> _What needs to be done_:
Using the records that appear below, write out exactly the lines from the one with "Linge de cuisine (605, 52)" through the one with "Conservation maison (518, 52)", keeping both end lines.

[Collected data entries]
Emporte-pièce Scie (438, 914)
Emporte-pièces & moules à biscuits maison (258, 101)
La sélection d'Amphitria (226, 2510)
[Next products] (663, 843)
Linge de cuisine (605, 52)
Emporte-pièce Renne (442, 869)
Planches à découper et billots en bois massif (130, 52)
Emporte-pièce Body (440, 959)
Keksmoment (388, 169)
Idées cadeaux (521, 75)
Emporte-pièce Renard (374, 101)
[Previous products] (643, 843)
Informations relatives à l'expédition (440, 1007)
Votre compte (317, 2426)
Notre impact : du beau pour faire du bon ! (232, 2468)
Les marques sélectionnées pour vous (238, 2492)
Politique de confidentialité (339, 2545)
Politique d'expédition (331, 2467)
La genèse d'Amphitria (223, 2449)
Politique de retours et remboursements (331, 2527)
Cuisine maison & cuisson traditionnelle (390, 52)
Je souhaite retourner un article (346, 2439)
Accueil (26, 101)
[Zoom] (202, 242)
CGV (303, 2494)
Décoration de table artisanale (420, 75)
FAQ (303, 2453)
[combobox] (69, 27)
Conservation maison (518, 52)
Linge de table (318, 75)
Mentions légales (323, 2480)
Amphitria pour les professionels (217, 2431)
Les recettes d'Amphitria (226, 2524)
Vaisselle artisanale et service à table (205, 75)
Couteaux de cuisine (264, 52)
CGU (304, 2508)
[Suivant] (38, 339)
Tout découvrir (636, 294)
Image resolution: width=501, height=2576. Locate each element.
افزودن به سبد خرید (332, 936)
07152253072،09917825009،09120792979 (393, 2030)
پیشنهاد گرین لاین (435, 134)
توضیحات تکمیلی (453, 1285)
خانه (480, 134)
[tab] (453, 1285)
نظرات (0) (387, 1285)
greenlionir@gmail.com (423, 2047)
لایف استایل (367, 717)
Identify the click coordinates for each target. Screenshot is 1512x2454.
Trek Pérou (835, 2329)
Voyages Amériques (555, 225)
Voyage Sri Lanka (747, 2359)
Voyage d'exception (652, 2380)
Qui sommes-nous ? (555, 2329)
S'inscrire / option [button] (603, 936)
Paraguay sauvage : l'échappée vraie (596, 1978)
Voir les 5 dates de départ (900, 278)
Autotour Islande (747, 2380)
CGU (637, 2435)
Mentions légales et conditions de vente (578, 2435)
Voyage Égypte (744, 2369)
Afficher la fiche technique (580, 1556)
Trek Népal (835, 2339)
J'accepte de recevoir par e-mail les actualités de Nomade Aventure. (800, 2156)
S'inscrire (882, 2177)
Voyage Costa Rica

> _Answer to this problem_:
Linge de cuisine (605, 52)
Emporte-pièce Renne (442, 869)
Planches à découper et billots en bois massif (130, 52)
Emporte-pièce Body (440, 959)
Keksmoment (388, 169)
Idées cadeaux (521, 75)
Emporte-pièce Renard (374, 101)
[Previous products] (643, 843)
Informations relatives à l'expédition (440, 1007)
Votre compte (317, 2426)
Notre impact : du beau pour faire du bon ! (232, 2468)
Les marques sélectionnées pour vous (238, 2492)
Politique de confidentialité (339, 2545)
Politique d'expédition (331, 2467)
La genèse d'Amphitria (223, 2449)
Politique de retours et remboursements (331, 2527)
Cuisine maison & cuisson traditionnelle (390, 52)
Je souhaite retourner un article (346, 2439)
Accueil (26, 101)
[Zoom] (202, 242)
CGV (303, 2494)
Décoration de table artisanale (420, 75)
FAQ (303, 2453)
[combobox] (69, 27)
Conservation maison (518, 52)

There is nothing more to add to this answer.